▸ Task directions:
What lines in the listing include "three"? Return a copy of each.

▸ Exercise inputs:
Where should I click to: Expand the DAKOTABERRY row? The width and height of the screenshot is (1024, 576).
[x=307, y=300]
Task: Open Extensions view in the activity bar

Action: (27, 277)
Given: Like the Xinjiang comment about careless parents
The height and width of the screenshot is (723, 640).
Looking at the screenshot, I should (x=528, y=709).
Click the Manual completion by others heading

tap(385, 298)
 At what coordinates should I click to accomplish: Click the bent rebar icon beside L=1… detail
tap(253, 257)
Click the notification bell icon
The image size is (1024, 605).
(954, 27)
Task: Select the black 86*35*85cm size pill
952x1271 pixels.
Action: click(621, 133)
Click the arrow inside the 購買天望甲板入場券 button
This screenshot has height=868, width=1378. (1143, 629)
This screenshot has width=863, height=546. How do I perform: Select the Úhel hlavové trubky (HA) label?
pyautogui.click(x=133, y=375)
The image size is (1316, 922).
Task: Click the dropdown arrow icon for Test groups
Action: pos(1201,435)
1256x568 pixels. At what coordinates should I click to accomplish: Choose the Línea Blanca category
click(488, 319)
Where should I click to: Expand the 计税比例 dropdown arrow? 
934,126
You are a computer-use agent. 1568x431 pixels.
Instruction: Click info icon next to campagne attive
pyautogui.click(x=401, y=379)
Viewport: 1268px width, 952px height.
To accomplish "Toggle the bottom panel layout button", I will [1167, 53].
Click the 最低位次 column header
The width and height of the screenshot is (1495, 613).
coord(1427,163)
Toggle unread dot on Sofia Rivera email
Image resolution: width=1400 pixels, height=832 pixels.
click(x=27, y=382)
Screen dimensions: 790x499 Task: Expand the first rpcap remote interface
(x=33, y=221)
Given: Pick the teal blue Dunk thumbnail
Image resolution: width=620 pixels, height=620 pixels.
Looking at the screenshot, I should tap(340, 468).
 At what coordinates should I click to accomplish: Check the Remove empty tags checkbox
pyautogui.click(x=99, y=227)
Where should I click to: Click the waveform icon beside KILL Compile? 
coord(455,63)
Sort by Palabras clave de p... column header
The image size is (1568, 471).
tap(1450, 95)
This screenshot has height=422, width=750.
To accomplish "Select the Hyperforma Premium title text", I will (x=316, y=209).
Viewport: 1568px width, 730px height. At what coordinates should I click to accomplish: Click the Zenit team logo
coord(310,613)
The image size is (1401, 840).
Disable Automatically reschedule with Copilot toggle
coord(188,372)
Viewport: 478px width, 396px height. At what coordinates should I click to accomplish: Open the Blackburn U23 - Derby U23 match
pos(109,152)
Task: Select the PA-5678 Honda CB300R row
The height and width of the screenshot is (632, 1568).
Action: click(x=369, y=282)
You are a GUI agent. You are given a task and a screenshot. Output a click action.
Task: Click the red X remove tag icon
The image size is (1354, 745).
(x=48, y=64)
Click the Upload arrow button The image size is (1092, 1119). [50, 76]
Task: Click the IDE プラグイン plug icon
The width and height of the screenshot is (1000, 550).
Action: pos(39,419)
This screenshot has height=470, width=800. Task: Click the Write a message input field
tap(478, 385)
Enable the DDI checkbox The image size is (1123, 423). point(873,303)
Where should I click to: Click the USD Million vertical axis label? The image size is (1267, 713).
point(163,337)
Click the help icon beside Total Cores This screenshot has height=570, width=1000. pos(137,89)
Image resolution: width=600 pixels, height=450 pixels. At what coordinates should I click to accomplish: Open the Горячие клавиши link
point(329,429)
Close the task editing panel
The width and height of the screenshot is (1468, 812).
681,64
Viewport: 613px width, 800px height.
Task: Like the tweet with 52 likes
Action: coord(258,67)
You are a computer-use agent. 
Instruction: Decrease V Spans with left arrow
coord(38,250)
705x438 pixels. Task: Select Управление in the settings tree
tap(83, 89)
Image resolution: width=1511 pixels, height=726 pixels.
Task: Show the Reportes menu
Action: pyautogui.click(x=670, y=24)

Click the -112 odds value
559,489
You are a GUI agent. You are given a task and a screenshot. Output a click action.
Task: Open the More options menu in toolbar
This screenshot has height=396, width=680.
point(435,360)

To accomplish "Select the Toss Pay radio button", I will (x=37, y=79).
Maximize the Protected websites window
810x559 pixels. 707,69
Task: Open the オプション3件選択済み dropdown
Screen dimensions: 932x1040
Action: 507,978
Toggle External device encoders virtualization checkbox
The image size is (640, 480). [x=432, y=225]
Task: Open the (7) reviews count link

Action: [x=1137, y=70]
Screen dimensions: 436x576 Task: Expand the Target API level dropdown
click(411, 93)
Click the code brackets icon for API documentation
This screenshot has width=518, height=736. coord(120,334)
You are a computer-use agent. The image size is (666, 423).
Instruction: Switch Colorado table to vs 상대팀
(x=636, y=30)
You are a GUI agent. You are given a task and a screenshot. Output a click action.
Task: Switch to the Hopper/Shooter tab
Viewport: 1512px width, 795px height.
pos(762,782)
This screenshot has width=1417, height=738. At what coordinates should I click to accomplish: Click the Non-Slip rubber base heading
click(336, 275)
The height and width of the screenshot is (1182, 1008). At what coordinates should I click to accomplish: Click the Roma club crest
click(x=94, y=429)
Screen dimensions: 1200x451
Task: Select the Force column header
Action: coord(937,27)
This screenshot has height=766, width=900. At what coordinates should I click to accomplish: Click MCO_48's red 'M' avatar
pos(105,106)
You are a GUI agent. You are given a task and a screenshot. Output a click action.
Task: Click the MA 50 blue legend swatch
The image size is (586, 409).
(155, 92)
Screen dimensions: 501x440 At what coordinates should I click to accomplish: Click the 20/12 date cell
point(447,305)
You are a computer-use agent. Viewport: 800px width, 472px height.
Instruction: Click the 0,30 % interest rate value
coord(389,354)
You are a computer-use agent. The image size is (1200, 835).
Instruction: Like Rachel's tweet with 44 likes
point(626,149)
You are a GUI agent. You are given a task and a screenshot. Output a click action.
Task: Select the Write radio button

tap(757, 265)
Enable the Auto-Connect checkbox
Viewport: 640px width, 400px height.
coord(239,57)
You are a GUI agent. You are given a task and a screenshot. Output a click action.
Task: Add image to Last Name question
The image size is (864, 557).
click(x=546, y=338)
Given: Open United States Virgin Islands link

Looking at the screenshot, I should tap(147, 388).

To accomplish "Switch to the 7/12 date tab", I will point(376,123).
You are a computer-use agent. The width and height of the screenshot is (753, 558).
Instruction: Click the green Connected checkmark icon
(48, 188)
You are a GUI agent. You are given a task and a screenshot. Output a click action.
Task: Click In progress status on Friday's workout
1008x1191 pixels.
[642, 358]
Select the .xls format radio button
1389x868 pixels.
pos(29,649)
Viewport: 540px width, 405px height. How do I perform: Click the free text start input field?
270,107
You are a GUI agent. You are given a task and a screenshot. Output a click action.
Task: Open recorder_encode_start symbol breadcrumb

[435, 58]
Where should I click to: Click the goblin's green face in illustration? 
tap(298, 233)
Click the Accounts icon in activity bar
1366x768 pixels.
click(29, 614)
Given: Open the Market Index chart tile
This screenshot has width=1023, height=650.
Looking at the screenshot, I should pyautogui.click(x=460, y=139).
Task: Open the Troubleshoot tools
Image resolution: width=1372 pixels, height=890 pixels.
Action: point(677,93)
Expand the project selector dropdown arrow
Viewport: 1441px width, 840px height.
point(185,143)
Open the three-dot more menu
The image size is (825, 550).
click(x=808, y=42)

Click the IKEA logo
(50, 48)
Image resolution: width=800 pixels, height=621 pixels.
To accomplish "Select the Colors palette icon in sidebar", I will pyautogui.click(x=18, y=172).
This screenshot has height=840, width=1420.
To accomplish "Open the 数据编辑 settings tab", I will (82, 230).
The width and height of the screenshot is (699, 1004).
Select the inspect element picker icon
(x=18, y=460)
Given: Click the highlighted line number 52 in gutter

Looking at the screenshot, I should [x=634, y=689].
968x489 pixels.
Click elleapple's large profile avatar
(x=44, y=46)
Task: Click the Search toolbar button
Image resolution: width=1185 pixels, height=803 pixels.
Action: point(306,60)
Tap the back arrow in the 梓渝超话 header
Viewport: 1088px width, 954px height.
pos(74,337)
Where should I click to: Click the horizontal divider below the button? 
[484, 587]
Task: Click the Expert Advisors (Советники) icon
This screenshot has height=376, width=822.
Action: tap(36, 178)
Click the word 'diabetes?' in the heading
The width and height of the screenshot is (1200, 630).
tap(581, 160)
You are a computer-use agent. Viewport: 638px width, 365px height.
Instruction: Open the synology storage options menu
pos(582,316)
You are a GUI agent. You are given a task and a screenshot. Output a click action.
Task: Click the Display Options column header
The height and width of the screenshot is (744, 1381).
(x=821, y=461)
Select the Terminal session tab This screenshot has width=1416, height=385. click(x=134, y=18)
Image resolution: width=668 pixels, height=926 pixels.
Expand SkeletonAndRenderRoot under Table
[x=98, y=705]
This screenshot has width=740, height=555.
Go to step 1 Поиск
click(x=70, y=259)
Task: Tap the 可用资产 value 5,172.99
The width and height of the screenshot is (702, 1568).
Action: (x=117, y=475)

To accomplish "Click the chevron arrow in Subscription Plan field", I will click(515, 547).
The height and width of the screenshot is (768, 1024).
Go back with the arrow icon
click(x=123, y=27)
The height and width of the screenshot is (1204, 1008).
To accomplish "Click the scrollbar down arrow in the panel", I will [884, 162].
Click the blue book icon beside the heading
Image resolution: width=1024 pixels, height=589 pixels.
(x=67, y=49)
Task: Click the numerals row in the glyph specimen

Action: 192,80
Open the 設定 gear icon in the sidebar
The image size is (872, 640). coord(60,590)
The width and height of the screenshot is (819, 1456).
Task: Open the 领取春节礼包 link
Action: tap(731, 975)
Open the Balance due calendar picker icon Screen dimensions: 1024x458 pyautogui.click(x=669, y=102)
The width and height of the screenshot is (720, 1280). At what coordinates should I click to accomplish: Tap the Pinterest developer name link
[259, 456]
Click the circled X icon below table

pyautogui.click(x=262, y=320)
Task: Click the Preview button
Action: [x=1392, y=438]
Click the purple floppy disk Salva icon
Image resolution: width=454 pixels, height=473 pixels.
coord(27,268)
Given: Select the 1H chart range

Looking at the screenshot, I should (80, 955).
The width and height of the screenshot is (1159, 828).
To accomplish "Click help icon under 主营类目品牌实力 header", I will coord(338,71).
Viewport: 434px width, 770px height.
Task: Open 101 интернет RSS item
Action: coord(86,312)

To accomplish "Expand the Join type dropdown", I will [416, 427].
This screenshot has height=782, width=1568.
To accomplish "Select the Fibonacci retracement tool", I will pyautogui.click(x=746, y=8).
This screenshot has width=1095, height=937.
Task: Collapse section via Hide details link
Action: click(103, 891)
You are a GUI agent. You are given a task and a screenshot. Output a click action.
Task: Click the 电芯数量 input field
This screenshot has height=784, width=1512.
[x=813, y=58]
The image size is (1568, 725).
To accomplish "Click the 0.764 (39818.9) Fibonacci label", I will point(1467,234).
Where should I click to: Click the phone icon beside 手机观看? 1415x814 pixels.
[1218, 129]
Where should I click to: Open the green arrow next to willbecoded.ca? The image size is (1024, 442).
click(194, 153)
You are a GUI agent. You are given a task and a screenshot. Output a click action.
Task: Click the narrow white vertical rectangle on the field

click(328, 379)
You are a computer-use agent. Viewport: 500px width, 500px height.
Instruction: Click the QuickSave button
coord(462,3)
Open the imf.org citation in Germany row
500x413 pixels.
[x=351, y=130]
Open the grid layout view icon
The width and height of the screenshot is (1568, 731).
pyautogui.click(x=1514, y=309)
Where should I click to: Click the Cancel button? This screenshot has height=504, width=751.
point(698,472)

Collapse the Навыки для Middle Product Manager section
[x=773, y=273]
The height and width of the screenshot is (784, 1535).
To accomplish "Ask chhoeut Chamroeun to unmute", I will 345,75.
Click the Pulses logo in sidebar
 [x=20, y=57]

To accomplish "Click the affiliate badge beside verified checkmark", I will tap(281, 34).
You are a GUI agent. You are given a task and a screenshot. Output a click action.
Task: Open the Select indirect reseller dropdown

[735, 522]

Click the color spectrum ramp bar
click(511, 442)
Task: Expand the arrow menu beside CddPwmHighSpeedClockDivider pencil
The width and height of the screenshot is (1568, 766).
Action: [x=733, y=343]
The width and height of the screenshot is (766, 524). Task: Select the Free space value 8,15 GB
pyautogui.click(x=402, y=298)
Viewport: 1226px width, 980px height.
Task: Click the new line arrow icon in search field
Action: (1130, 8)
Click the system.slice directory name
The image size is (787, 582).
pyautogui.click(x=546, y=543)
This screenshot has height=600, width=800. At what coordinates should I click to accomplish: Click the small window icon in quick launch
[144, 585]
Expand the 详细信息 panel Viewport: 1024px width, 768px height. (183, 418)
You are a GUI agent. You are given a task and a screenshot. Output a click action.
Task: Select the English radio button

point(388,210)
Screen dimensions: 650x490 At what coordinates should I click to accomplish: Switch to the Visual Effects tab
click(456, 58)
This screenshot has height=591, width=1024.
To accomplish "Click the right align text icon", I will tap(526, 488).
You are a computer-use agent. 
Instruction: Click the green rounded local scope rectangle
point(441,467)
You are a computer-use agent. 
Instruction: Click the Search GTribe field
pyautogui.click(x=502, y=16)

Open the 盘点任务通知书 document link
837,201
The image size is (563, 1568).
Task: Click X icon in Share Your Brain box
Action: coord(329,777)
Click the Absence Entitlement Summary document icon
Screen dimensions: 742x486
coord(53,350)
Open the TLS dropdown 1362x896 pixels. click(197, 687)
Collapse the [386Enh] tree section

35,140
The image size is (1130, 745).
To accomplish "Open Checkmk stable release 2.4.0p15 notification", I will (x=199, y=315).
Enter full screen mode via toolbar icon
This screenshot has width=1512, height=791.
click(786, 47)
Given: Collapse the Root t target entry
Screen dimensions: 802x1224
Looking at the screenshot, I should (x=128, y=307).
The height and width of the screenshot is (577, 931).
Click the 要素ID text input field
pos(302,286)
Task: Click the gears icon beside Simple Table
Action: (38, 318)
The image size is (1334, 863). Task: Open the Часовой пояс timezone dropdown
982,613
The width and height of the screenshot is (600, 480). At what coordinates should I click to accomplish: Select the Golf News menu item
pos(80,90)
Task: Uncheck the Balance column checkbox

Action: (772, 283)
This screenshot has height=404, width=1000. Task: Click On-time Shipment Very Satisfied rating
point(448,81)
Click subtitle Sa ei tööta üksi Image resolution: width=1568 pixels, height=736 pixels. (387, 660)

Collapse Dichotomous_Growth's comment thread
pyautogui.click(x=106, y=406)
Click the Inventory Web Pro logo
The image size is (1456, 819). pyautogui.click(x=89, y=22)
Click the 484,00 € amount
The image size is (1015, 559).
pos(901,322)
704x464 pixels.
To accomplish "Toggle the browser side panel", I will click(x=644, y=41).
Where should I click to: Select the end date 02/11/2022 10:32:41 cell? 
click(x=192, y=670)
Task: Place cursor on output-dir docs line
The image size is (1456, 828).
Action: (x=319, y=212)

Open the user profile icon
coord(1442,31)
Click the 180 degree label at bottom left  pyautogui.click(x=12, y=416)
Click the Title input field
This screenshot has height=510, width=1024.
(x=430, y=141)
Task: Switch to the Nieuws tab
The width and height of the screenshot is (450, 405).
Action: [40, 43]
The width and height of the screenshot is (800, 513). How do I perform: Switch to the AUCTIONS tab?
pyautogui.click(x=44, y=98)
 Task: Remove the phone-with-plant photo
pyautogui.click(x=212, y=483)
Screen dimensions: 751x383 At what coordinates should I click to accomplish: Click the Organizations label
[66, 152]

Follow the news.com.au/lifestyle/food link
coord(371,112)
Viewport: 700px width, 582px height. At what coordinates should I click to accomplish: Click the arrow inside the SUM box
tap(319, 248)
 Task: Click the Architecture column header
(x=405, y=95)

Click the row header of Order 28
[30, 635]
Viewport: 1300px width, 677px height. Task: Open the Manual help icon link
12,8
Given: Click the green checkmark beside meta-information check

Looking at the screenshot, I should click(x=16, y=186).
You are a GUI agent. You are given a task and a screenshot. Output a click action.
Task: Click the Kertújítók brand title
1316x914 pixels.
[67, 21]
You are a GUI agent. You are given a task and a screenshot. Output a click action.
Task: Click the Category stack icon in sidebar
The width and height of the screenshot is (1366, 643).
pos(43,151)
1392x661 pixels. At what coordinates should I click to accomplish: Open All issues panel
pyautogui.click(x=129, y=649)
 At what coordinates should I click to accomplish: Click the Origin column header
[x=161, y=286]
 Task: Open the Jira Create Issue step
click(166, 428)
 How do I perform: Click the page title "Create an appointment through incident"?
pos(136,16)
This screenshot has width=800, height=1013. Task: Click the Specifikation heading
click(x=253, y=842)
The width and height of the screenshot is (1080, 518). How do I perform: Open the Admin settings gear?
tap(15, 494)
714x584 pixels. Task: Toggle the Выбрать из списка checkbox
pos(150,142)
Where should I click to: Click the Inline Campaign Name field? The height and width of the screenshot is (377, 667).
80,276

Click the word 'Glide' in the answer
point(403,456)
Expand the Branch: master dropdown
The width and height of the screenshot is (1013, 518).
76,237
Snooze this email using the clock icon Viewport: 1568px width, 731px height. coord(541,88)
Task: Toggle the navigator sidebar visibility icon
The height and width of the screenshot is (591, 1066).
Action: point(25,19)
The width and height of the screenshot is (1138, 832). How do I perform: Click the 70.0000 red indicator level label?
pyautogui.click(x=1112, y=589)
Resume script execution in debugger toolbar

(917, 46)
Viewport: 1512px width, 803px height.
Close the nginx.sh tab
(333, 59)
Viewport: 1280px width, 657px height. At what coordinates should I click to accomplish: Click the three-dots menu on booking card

▸ Result of this task:
Open the three-dot more menu
Viewport: 1280px width, 657px height. At what coordinates should I click to accomplish: Click the three-dots menu on booking card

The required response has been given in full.